Like Jack? Try JoseAround the country, Entravision Communications Corporation offers Jose, a Spanish-music version of the automated English format known as Jack, which plays music from a variety of decades and genres. The company also has Super Estrella, which plays Spanish pop and rock, as well as stations that play Mexican regional music, Tejano and romantic forms.
Even the major players of mainstream radio are taking part. Just last month, radio giant Clear Channel added to its existing Spanish radio offerings with the launch of La Preciosa, a network of more than a dozen stations that play Spanish oldies.
“There’s a wealth of variations inside the general heading of Spanish music,” said Tom Taylor, editor-in-chief of Inside Radio magazine.
The diversity in formats makes sense, considering what’s going on with the Latino community in the United States, said Frank Flores, a vice president for Spanish Broadcasting Systems in New York.
In New York, for example, Puerto Ricans were the overwhelming majority of Latinos in the 1980s, but now coexist with Dominicans, Mexicans and others. Different countries have different musical traditions, and immigrants from those places want to hear the music they’re familiar with.

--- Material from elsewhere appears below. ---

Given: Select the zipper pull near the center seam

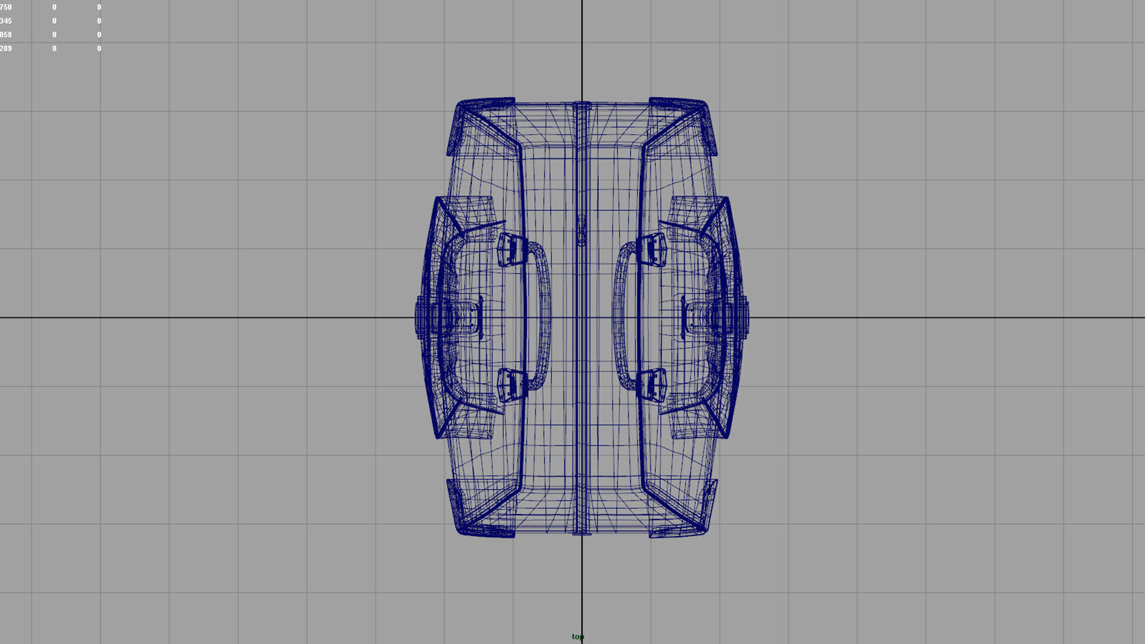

There’s also an increasing number of young, American-born Latinos whose families have been here for two or three generations and who speak English more than Spanish and have grown up listening to the music around them, such as hip-hop.
“There are different tastes, so there are different ways to approach this,” Flores said.
As companies and advertisers see the potential in the largely untapped, multi-billion-dollar purchasing power of Latinos, there’s more and more interest in getting into Spanish radio, said Jeff Liberman, president of the radio division for Entravision.
“Over the years, through the growth of the Hispanic market, more and more broadcasters have been entering the field,” he said. “Those cities that had two stations, have 13 stations.”